Apparently there IS gravity now, but only when it's convenient. The FE itself has no gravity, it seems, and the stars do. But they only pull on objects, not the FE and derailing it off the 'wind' pushing it upwards.
Celestial gravitation is not a new theory.

http://wiki.tfes.org/Celestial_Gravitation (This page was last modified on 2 December 2013, at 03:13.)

Maybe if RE-enthisiasts actually cared enough to learn the concepts of the other side, we wouldn't argue so much.

So the Earth having gravity is silly and absurd while the stars having gravity makes perfect sense?
Could you not be bothered to even read the 3 sentences?

Quote
This is not the same as Gravity, since Celestial Gravitation does not imply an attraction between objects of mass on Earth.

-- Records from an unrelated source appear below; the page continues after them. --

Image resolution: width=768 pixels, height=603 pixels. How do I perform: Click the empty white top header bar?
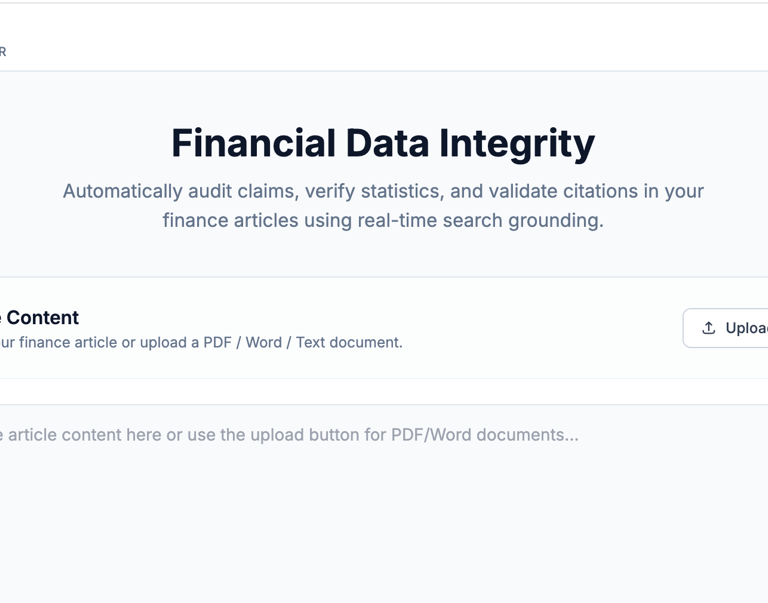(x=400, y=38)
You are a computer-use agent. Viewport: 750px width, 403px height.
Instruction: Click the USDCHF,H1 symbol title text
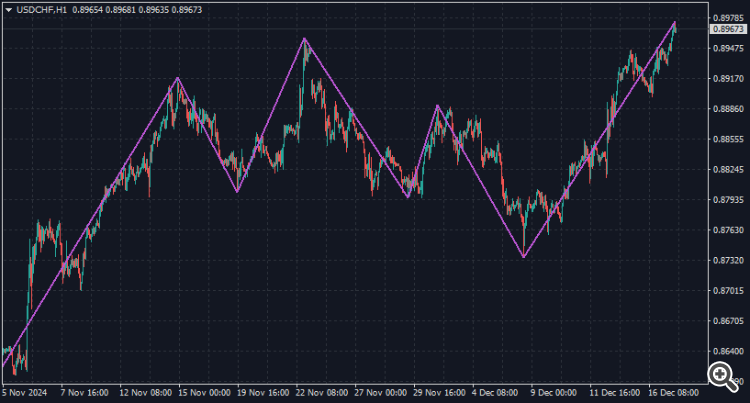(x=42, y=10)
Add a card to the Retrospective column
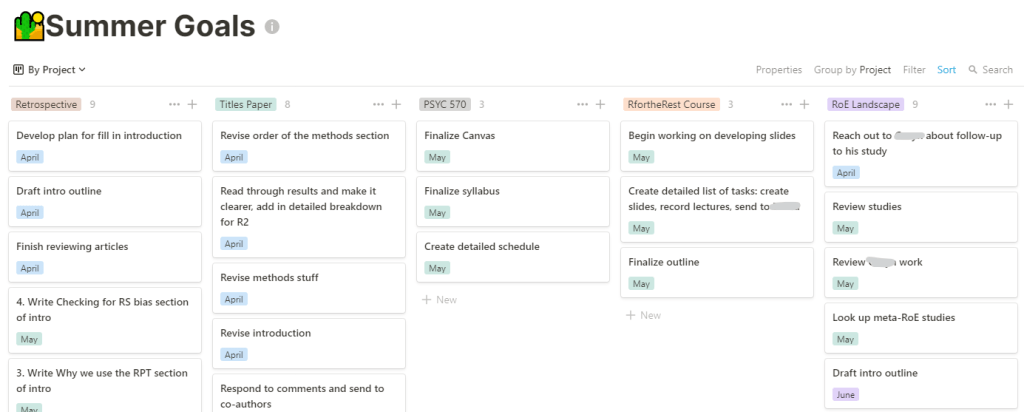This screenshot has width=1024, height=412. [x=192, y=104]
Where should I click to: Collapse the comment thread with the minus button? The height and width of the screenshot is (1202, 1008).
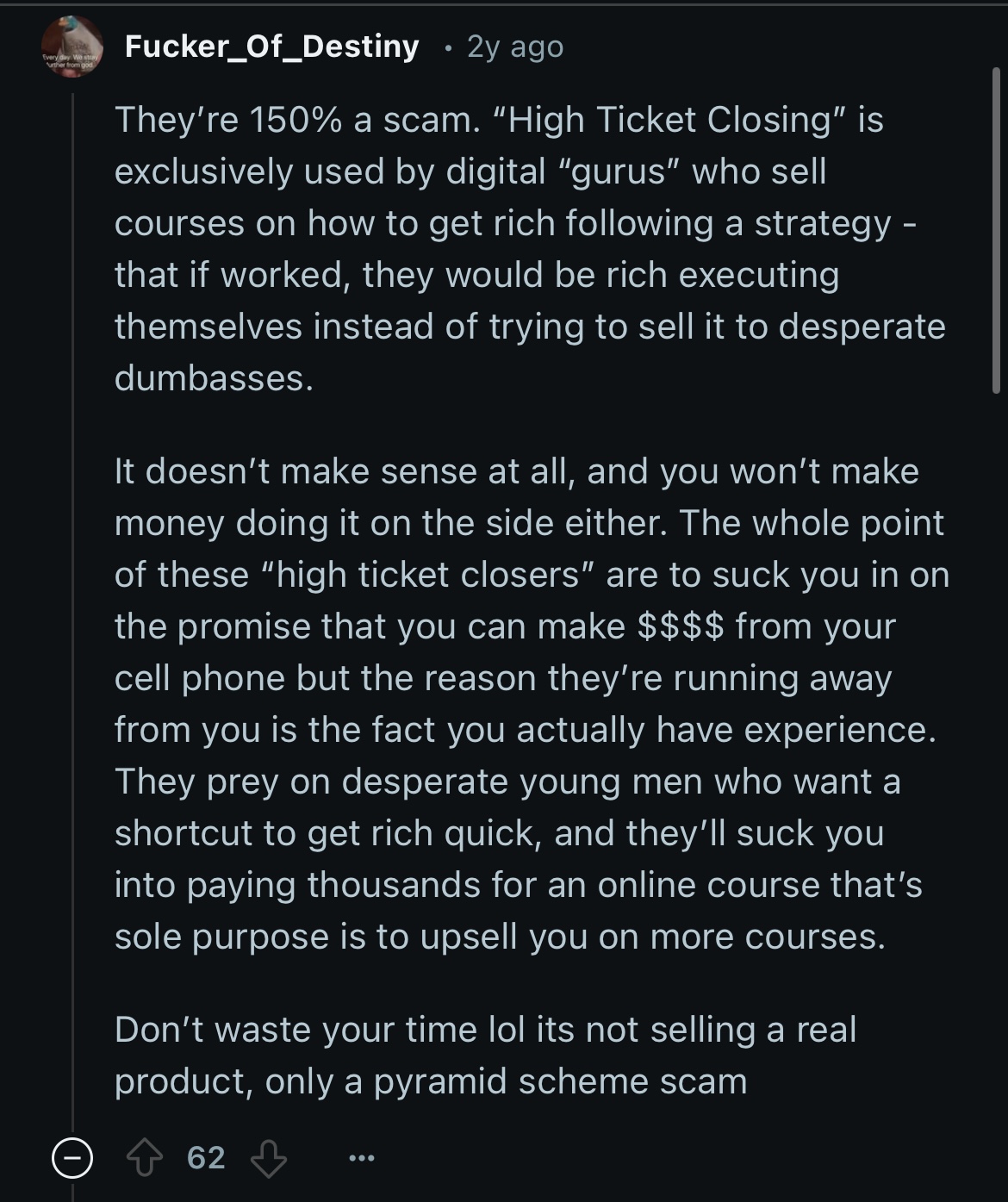click(72, 1157)

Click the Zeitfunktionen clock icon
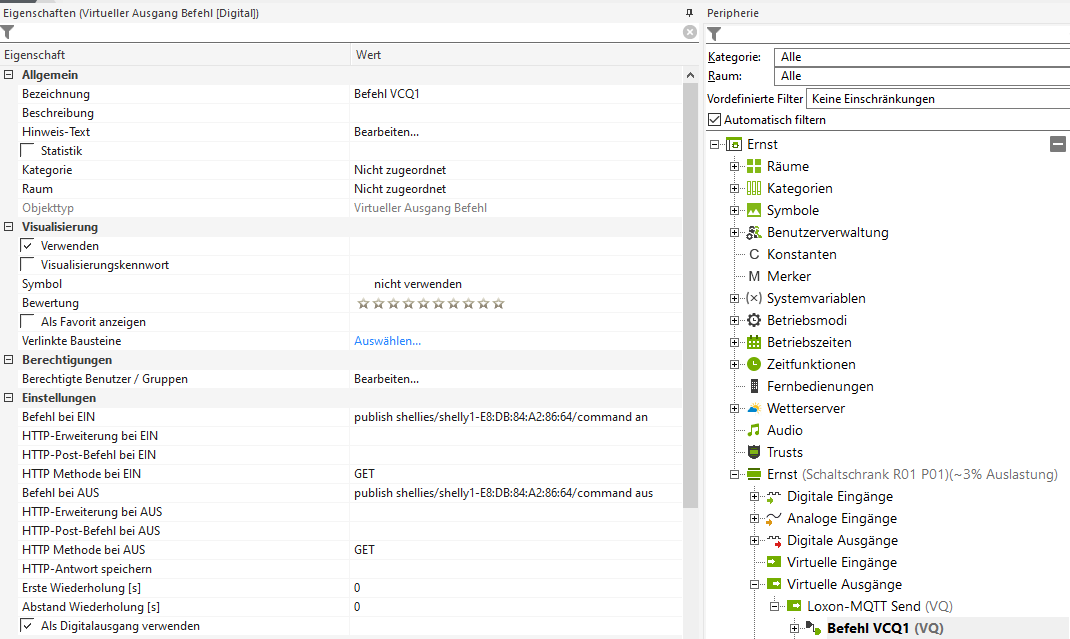[754, 364]
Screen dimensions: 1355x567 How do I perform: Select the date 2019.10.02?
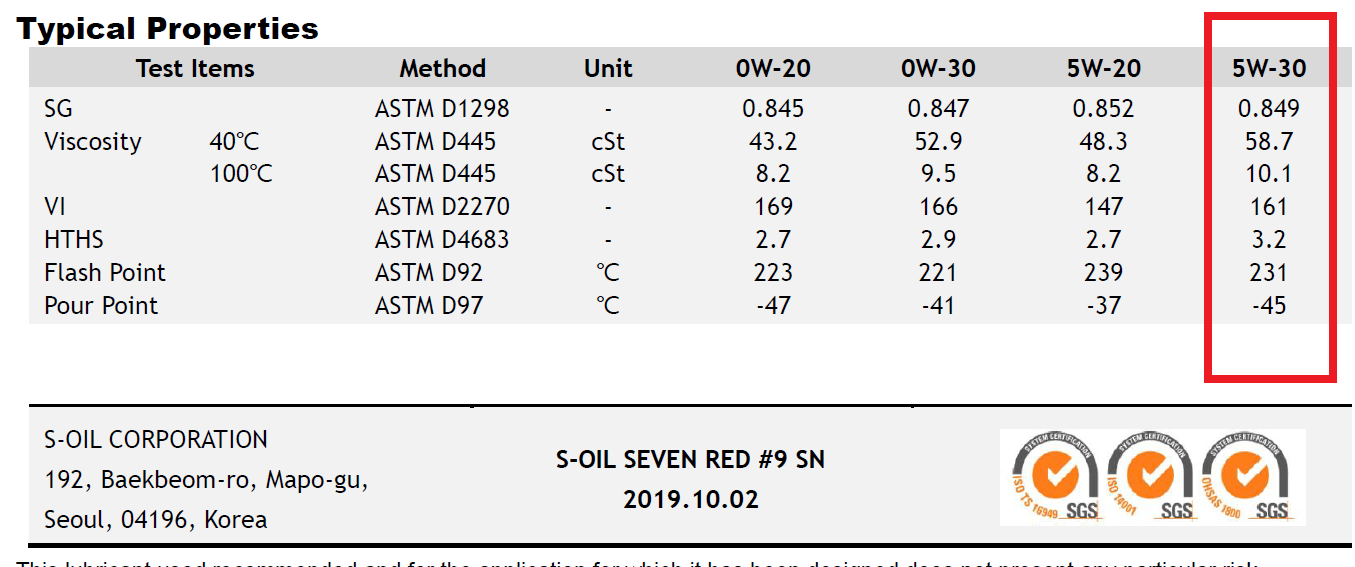[691, 499]
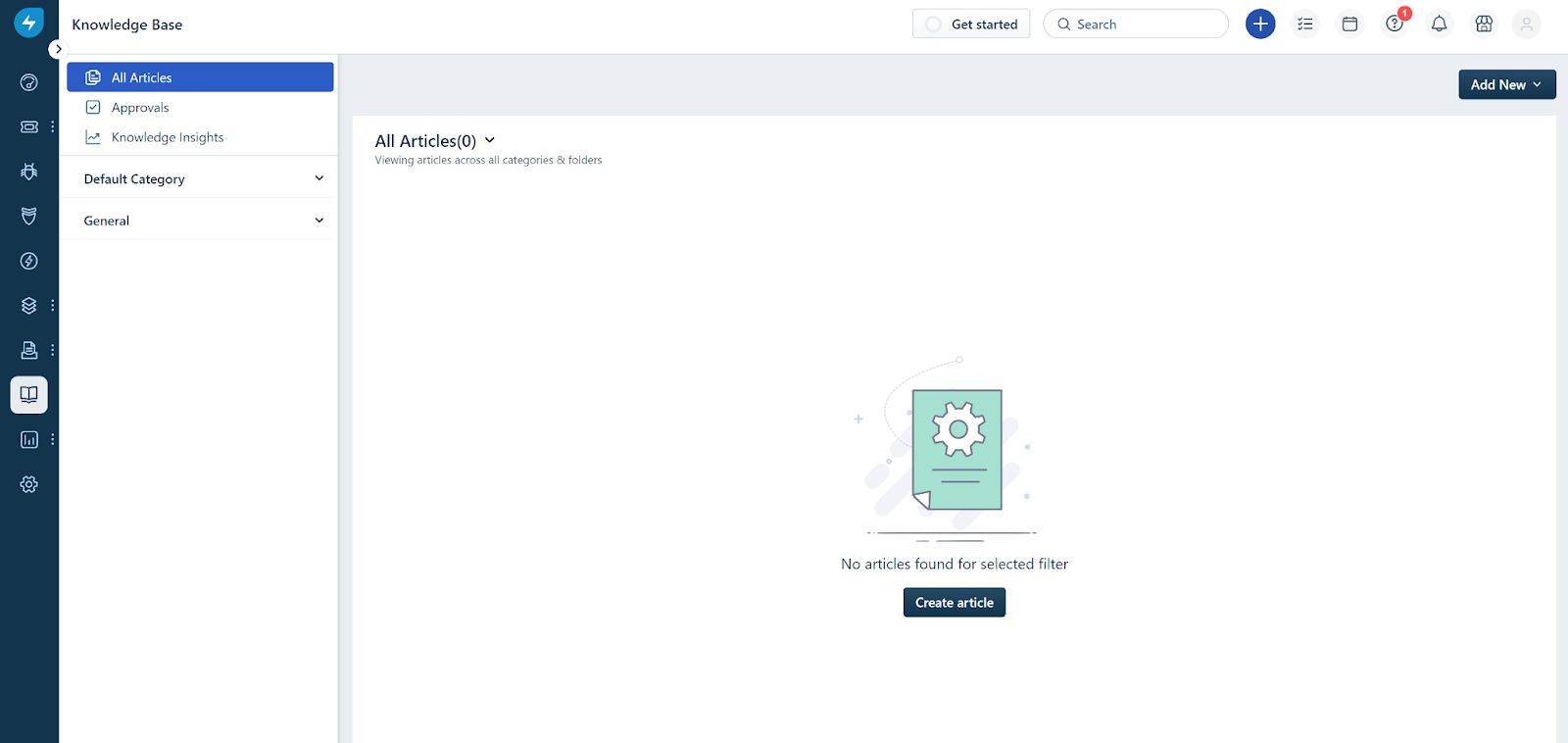Open the Tickets module icon
The width and height of the screenshot is (1568, 743).
(29, 126)
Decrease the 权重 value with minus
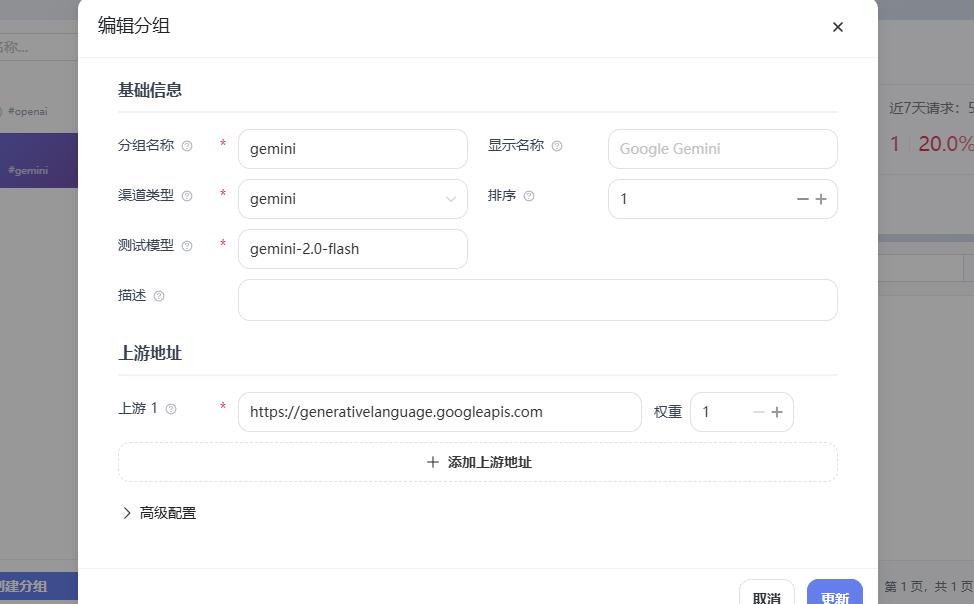The width and height of the screenshot is (974, 604). (758, 412)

So only the magically floating sky objects have gravity, got it.
If you care to debate, it would be in your best interest to not build your argument on sarcasm.
Otherwise, why are you here?

OK then, I will rephrase it:

Why do only sky objects have gravity in FET?  And on a related note: why don't objects in the sky fall to Earth if UA is true?
Well, because that's just how it works. The objects don't fall to Earth because the acceleration is universal.


I don't profess to be correct.
Quote from: sceptimatic
I am correct.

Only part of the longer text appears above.